Hop plants are largely what distinguish your dark ales from your refreshing pales, and each has its own “terroir”. With changing weather affecting how and where they grow, what does the future hold for brewing and beer?
WATER, malted barley and hops. It is the classic recipe for the world’s favourite intoxicant. According to a law declared in 1516 in the German state of Bavaria, a place that likes to see itself as beer’s spiritual home, those are the only three ingredients it may contain – the yeast that converts the sugars in the barley to alcohol being out of sight and out of mind back then.
Today’s craft beer revolution takes such strictures less seriously, with new and exotic brews catering for all manner of tastes. But one ingredient remains a constant – indeed the fulcrum – of good beer. Hops give beer the bitterness that counterbalances the sickly sweetness of the fermenting grain and imparts subtle flavour tones that distinguish one brew from another, all while acting as a natural preservative.

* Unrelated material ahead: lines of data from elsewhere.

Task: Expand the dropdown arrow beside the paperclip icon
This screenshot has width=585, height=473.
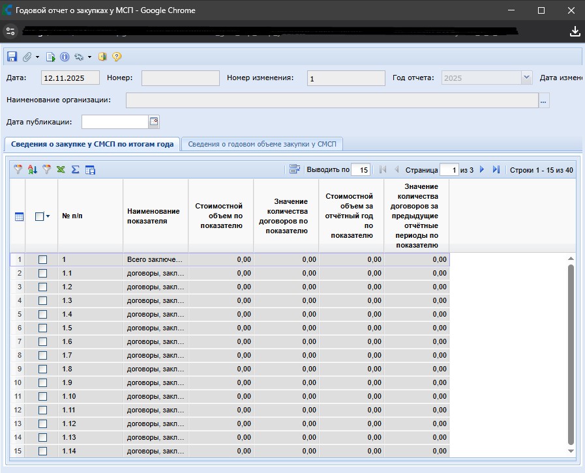Action: pos(37,57)
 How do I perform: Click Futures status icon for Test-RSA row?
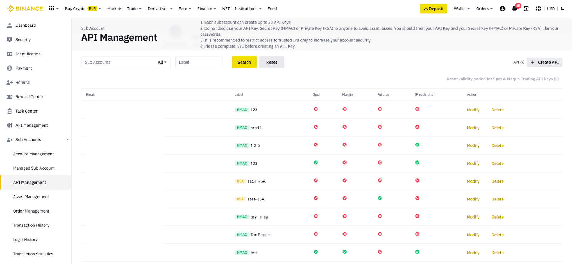380,198
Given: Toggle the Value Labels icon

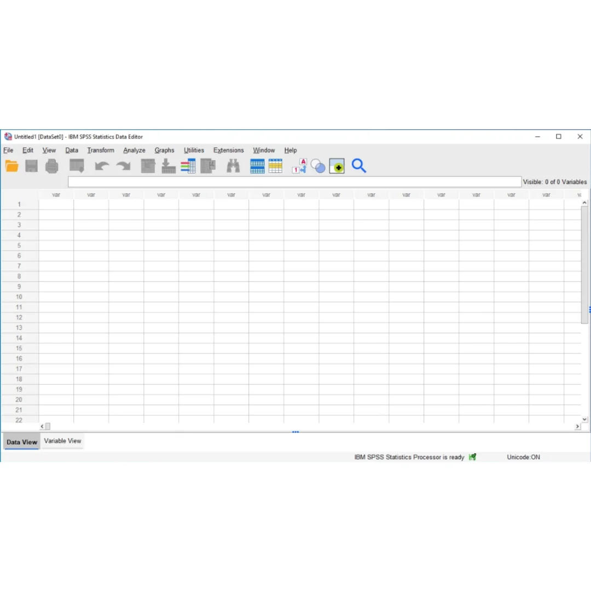Looking at the screenshot, I should coord(299,166).
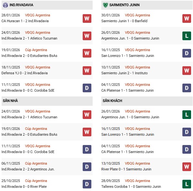Click W badge for Defensa YJ match
The image size is (193, 191).
click(87, 70)
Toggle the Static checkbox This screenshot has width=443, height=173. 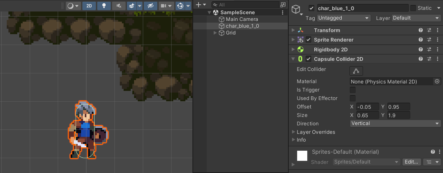pos(413,8)
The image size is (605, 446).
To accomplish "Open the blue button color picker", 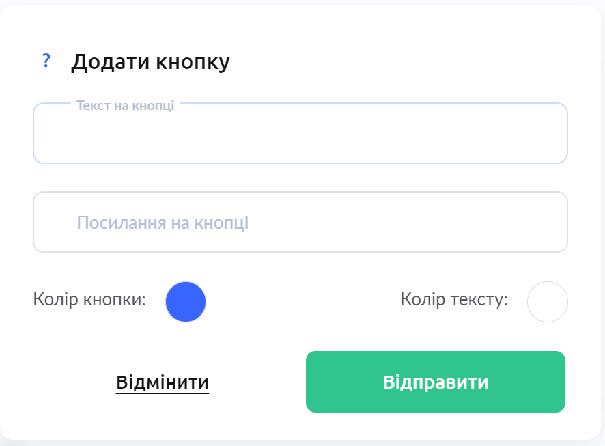I will tap(186, 302).
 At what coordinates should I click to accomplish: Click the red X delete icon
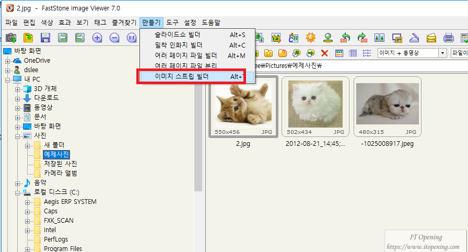coord(324,53)
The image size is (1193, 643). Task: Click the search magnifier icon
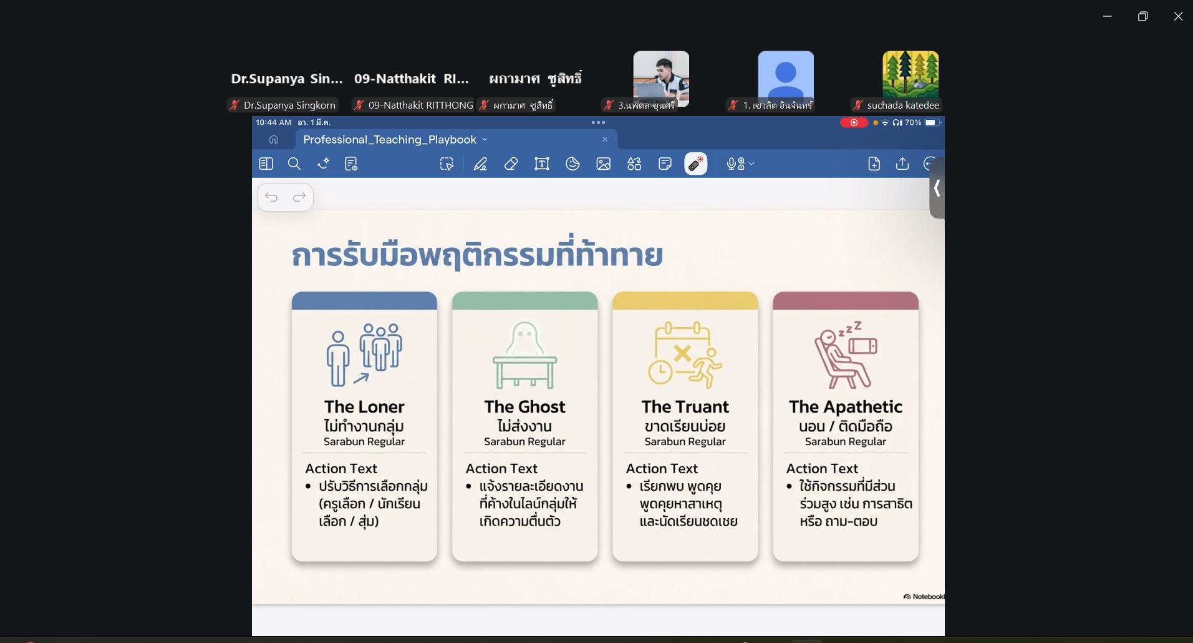pos(294,164)
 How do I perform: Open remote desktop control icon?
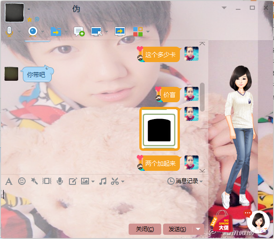point(96,32)
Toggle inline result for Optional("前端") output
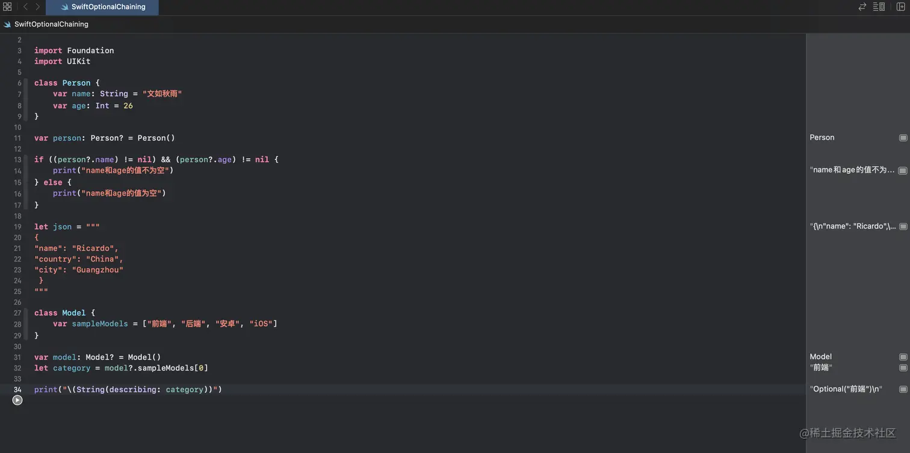The height and width of the screenshot is (453, 910). coord(903,389)
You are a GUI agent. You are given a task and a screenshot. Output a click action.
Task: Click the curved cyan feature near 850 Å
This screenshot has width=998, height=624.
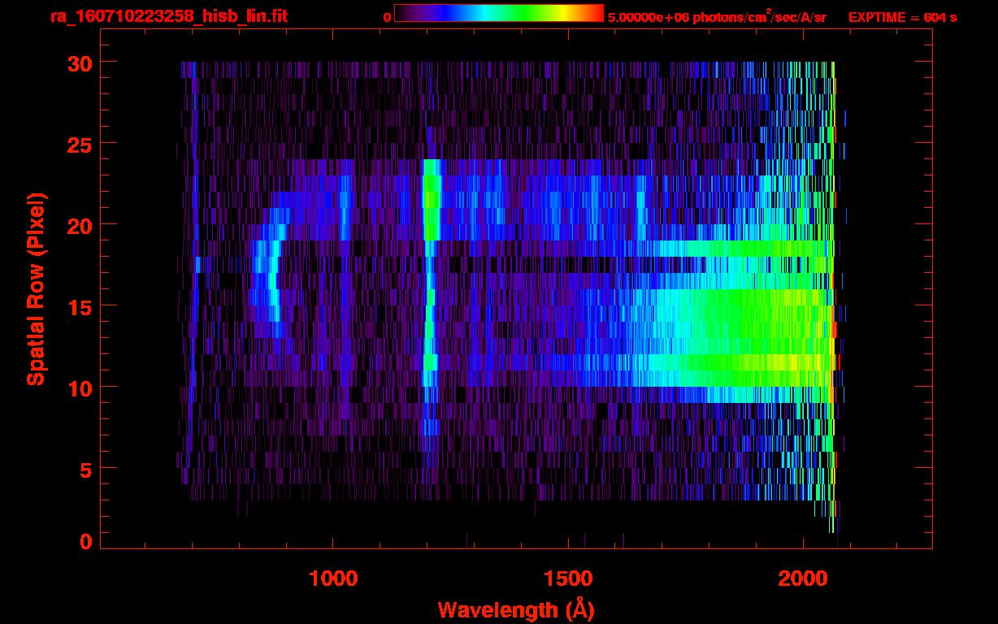click(x=271, y=276)
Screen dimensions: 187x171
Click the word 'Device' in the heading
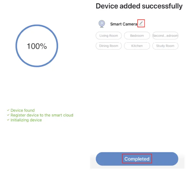pyautogui.click(x=107, y=6)
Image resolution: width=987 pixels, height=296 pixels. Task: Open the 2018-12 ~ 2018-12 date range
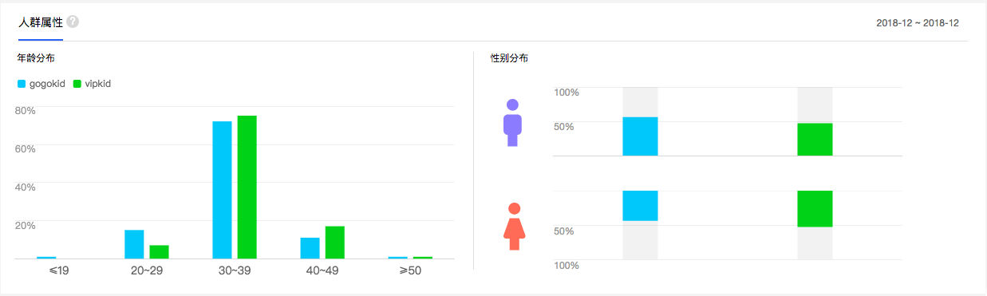coord(917,23)
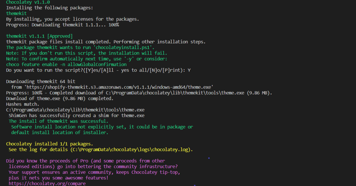
Task: Click 'Software install location not explicitly set' line
Action: 102,127
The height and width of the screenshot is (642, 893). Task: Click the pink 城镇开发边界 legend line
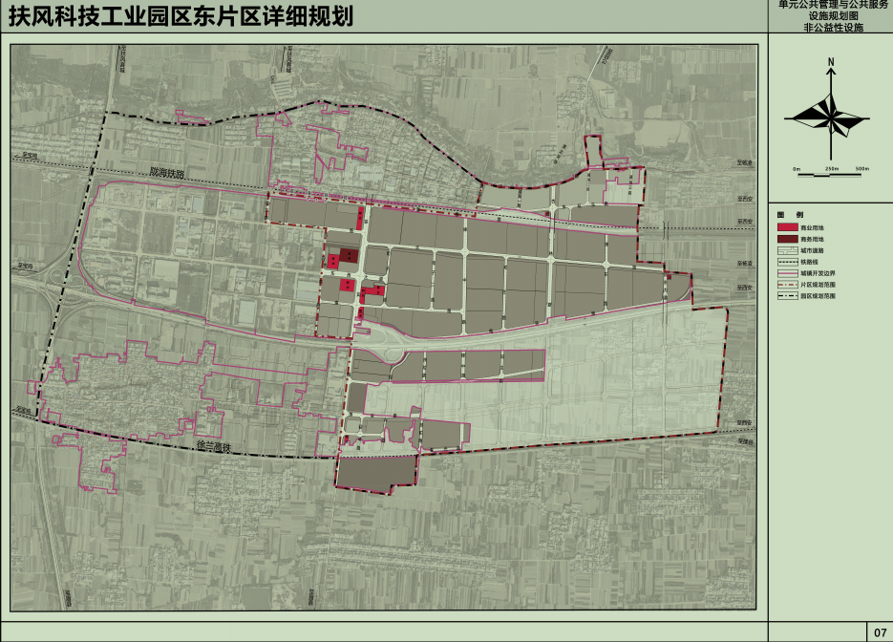click(787, 273)
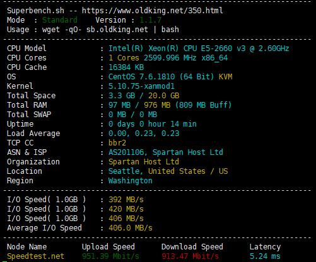The image size is (316, 262).
Task: Click the AS201106 ASN value
Action: (x=126, y=152)
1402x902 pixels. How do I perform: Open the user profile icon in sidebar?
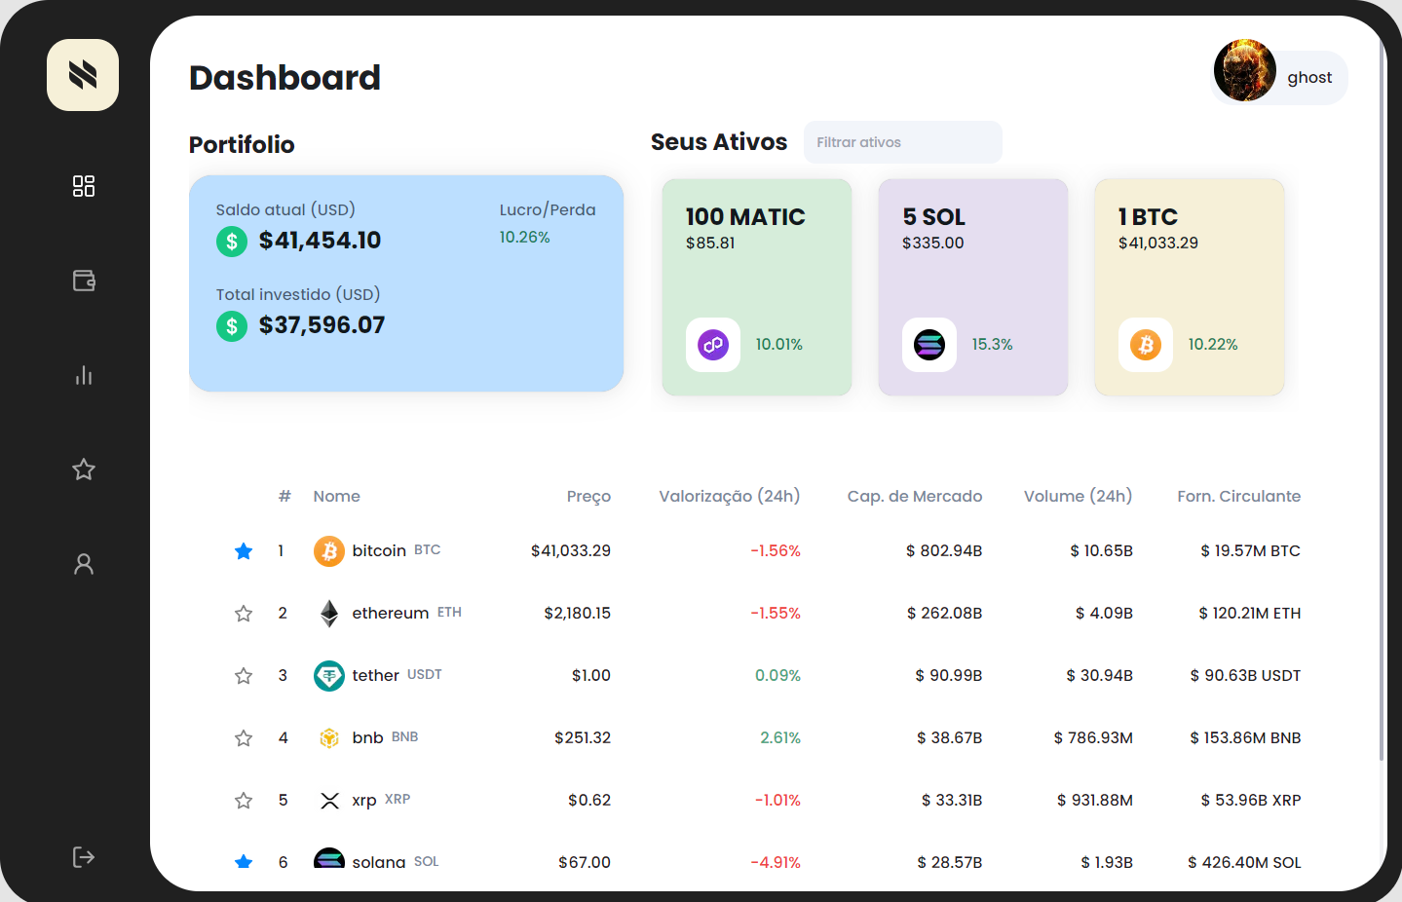(84, 564)
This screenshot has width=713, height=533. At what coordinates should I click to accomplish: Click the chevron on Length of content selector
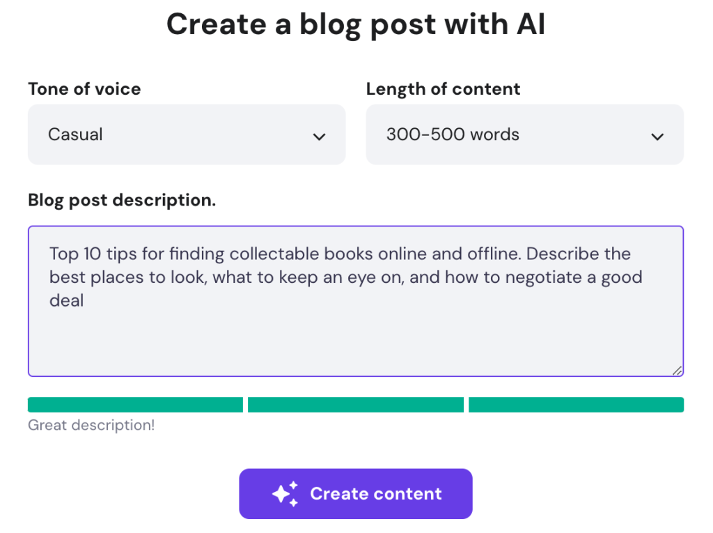point(657,137)
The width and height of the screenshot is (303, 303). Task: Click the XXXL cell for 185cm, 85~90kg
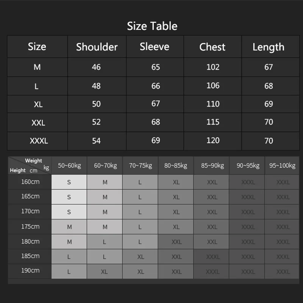pos(212,257)
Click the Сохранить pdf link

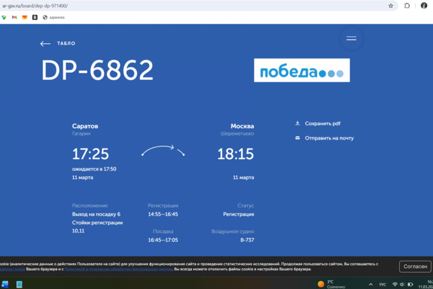point(322,123)
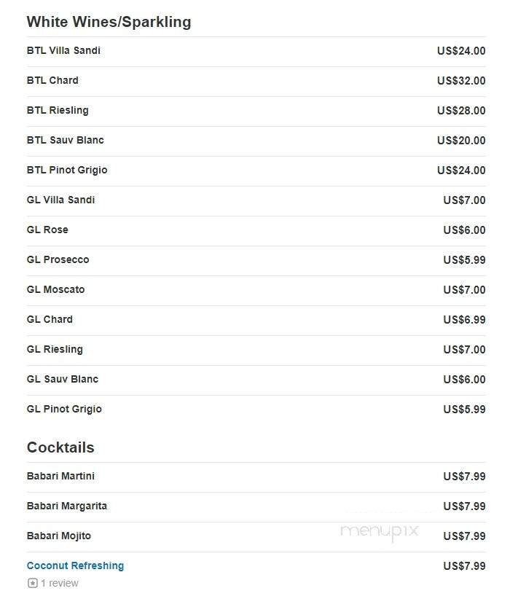Click the BTL Riesling entry
This screenshot has height=591, width=510.
tap(58, 111)
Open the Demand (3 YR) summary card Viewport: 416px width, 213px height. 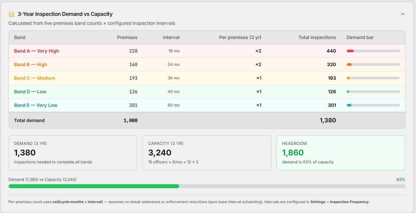73,153
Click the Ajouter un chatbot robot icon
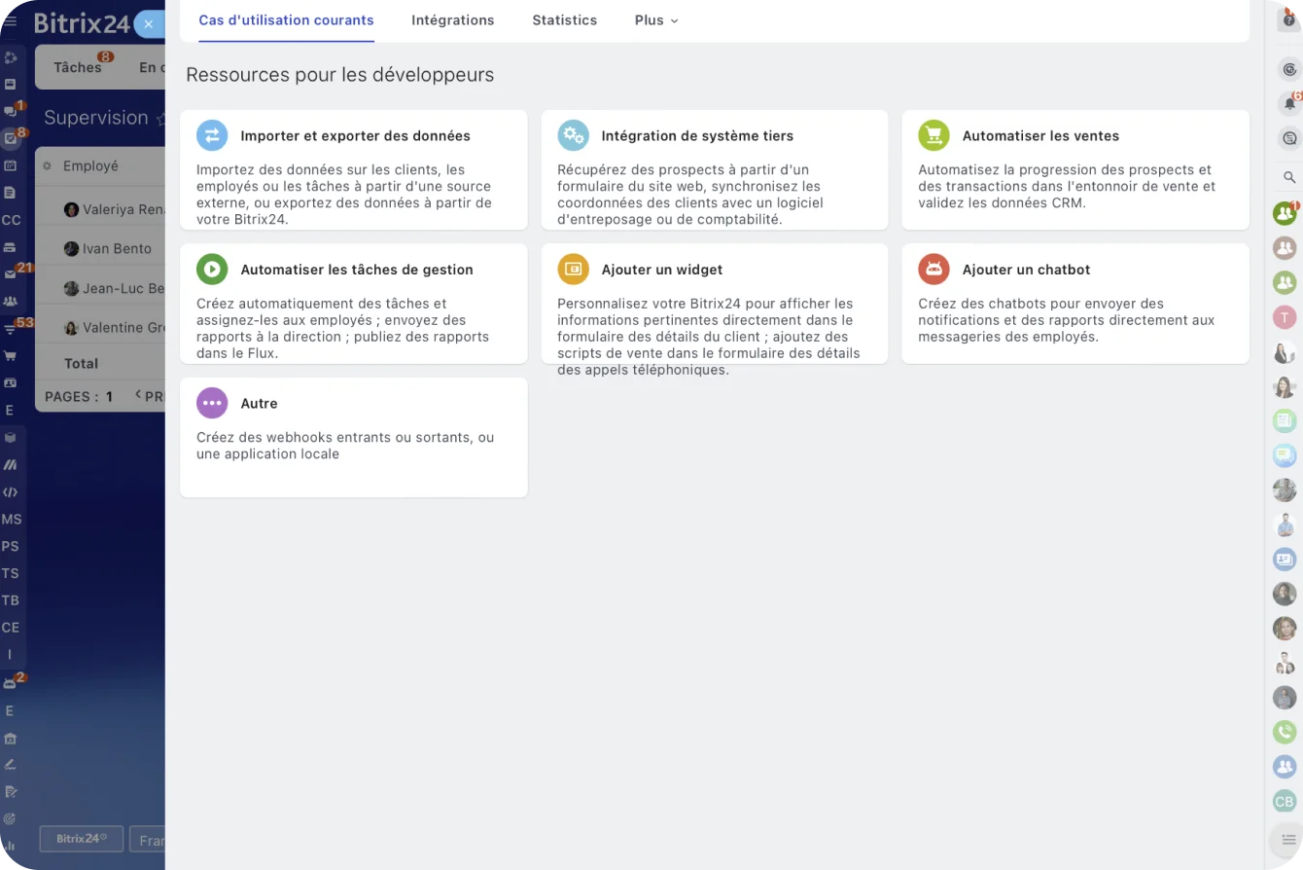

That is reason enough to declare the hop one of the world’s most important, if often overlooked, plants. Yet trouble is brewing, with a perfect storm of changing tastes and changing weather contriving to shake up its cultivation. The question frothing on many a lip now is whether an ale and hearty future for the hop can be assured.
Hops weren’t always so universally beloved. In England, they were once dubbed the “wicked weed”, and traditional ales were brewed without them. It is a myth that Henry VI once tried to ban them, although the city of Norwich did in 1471, as it tried to defend the purity of yeoman English ale in the face of perfidious hopped continental imports. Before …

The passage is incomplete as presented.